At a packed meeting of the Lomond Probus Club in Drymen last Thursday, James Fraser, Chairman of the Friends of Loch Lomond and the Trossachs made a passionate plea for all public sector bodies, including various Government Departments, to 'step up to the plate' to back the delivery of the new draft 5 year National Park Plan.
In a wide ranging talk on the challenges facing the Loch Lomond and the Trossachs area and the work of the Friends conservation charity he said:
''The draft Plan sets out an ambitious agenda with over 40 specific actions under the themes of conservation, visitor experience and rural development but as in the past there is a real danger that some public bodies go through the motions by broadly supporting the Plan but not prioritising resources to help deliver the actions identified given the current pressures on budgets.''
He added: '' We must ensure this is not be allowed to happen again as the scale of the issues and challenges facing what is the most heavily visited countryside destination in Scotland are too important not to be tackled in a more robust and effective partnership basis under the leadership of the National Park Authority.
‘’There is also an important role that the voluntary sector can play too through bodies such as the Friends and active local trade and community groups to ensure that the area does truly live up the expectations of visitors and locals as part of the worldwide family of National Parks.''
He also called on the National Park Authority to strive at all times to act in the best interests of the area and not to pander to the Scottish Government's insatiable drive to litter Scotland and the special scenic areas in and around the Park with large and visually intrusive wind turbine structures as part of the national renewable energy targets. He argued that the area could contribute to the targets in more sensitive ways such as run of the river hydro and biomass schemes.
He said: ''This is one of the major challenges facing the area with a number of contentious proposals in the pipeline which are dividing communities, and while we welcome a toughening of the policies on large scale wind farms in the new Park Local Plan, it is evident that the Park Authority is having its hands tied behind its back by the Scottish Government's directive that the Park must have pro windfarm policies relating to proposals inside and outside the Park''.
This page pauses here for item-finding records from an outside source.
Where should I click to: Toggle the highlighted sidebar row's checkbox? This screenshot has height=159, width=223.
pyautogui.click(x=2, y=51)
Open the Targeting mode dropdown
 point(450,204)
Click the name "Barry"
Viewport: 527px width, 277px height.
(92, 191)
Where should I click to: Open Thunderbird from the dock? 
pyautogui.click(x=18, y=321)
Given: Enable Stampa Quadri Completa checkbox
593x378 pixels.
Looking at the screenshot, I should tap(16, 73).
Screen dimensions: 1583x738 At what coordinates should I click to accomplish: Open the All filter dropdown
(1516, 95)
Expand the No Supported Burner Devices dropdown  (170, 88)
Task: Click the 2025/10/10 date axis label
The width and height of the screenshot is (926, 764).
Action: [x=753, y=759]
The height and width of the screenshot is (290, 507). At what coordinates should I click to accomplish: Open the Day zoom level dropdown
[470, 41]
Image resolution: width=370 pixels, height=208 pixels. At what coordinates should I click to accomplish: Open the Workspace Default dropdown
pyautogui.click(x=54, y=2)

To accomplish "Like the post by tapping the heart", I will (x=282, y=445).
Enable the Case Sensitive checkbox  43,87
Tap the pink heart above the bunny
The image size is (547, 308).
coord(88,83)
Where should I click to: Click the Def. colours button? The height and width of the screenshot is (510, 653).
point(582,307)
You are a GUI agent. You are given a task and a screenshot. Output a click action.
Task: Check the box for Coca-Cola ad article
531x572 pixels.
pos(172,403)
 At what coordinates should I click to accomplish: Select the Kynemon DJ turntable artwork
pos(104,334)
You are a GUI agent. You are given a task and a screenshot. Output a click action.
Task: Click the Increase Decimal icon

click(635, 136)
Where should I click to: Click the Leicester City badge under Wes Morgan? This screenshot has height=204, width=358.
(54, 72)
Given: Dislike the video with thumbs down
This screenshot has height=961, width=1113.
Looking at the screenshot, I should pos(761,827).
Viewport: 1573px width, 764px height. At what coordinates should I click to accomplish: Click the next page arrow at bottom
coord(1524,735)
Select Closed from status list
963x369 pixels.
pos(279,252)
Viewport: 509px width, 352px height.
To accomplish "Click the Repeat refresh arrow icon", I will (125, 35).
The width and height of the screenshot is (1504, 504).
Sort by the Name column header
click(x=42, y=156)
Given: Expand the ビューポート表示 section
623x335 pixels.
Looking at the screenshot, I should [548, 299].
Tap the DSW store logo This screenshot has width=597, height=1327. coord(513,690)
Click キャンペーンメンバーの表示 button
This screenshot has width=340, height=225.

Other major issues he highlighted included the need to invest more in preventative measures. He contends this is required not only in helping to improve the health and well being of people and life chances of children in nearby urban areas through making greater use of the Park as an outdoor recreational and environmental educational resource, but also in pursuing a 'back to basics' agenda in maintaining the fabric of the infrastructure that already exists in the area to a much higher standard. He cited examples such as the West Highland Way long distance footpath, Outdoor Education Centres and litter management on the Loch Lomond islands and in the many lay-bys and car parks beside popular lochside locations throughout the area.